I'm not sure I see the advantage to using this functionality, though. What are you looking for?

  • Addt'l integrity assurance? You should only be allowing signed controls to install anyway, so it's not like having your own repository is going to allow you some addt'l measure of integrity assurance.

  • Decreased bandwidth utilization by clients? Downloads of controls are done over HTTP, so a caching HTTP proxy would minimize the bandwidth used in code downloads as effectively as redirecting clients to a central object store.

Using a central object store doesn't really do anything with client user rights, which is what I see as the major problem associated with control installation.

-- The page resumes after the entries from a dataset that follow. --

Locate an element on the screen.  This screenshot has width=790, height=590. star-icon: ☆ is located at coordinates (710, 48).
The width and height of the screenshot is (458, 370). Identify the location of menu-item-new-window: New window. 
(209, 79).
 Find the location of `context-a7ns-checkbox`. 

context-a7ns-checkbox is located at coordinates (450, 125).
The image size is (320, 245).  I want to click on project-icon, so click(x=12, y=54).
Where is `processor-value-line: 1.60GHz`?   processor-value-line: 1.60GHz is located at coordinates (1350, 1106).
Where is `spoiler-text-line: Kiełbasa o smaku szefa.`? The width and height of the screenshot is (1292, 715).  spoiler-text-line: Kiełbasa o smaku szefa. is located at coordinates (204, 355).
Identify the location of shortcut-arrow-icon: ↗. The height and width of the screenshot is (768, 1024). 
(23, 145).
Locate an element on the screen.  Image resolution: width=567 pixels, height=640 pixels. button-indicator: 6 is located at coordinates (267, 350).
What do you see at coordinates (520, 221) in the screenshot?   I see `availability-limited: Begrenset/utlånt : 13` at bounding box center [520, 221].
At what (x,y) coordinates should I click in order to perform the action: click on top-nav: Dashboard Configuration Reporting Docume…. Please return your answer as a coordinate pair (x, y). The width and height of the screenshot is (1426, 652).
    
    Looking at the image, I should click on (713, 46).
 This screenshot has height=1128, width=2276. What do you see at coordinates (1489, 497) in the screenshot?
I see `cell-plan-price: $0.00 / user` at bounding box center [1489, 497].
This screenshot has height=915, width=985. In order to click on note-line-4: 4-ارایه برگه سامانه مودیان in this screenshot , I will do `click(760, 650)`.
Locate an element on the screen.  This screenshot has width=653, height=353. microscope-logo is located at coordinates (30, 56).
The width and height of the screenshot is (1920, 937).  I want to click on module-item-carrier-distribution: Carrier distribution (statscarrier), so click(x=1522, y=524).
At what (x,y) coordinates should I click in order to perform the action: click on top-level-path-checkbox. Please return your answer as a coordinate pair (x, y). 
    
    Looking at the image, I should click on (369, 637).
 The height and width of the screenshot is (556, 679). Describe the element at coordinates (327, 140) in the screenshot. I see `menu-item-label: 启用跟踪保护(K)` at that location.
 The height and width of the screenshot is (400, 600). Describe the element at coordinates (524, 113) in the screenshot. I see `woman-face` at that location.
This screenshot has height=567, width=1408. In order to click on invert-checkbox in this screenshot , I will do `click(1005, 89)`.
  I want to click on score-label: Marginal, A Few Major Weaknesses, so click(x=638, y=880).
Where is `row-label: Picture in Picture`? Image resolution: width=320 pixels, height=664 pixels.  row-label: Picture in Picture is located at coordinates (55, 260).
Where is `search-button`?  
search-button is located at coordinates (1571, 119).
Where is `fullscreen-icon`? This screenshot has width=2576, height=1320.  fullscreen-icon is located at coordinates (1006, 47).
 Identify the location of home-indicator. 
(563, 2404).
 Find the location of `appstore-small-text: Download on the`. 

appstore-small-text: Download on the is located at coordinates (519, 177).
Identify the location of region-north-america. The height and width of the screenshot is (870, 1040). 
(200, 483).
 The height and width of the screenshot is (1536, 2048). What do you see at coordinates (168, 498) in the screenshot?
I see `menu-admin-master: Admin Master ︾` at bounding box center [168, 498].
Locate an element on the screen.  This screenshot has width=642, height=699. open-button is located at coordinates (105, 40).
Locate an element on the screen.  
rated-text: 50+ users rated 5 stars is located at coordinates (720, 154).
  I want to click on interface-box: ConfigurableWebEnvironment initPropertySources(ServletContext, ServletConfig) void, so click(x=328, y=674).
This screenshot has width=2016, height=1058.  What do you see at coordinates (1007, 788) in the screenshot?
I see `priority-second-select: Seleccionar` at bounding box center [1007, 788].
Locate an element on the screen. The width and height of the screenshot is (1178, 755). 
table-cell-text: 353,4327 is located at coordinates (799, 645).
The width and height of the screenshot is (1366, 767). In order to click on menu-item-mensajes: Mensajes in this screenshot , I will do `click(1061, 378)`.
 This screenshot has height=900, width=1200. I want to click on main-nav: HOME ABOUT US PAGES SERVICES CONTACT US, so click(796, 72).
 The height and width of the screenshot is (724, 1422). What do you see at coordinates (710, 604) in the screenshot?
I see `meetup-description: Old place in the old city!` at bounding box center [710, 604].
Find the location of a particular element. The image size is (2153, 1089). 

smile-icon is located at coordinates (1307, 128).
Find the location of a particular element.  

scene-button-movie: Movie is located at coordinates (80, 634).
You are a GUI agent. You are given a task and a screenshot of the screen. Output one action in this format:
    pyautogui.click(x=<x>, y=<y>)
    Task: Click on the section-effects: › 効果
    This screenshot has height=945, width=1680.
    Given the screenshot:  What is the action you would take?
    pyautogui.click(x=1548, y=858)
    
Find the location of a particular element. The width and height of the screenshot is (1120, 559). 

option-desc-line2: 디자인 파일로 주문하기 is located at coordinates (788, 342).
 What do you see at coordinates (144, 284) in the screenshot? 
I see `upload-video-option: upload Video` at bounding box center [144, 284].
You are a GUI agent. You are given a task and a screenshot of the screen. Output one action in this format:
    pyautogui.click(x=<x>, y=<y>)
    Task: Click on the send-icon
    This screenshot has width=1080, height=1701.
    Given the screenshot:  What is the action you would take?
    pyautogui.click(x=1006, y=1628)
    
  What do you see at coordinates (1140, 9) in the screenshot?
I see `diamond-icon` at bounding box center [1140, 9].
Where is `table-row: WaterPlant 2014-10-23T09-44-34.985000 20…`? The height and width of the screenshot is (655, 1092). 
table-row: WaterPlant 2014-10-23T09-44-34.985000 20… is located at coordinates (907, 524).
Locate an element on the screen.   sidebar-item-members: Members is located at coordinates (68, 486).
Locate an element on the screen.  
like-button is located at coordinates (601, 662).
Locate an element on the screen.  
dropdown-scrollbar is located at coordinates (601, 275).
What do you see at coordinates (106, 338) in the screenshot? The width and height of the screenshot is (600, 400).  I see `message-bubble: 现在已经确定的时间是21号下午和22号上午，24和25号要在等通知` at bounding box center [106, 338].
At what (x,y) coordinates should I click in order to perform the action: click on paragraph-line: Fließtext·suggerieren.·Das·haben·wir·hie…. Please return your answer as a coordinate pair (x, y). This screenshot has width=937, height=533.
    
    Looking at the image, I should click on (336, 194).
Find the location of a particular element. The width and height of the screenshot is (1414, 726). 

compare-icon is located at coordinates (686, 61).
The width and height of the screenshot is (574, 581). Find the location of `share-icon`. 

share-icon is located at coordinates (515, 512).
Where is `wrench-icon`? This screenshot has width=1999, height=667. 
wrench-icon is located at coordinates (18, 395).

Presumably your users don't have "Administrator" rights so they can't install arbitrary code (machine-wide) anyway. If you have "modern" versions of Windows you can use the ActiveX Installer Service to "whitelist" ActiveX component installs for non-Administrator user. You can do this w/o a central object store.

IE 8 does allow non-admin ActiveX control installations (installing to HKEY_CURRENT_USER instead of HKEY_CLASSES_ROOT) but the user will only be able to mess up their own environment with these installations (provided, of course, that they don't have "Administrator" rights). This functionality can be disabled by Group Policy, as well.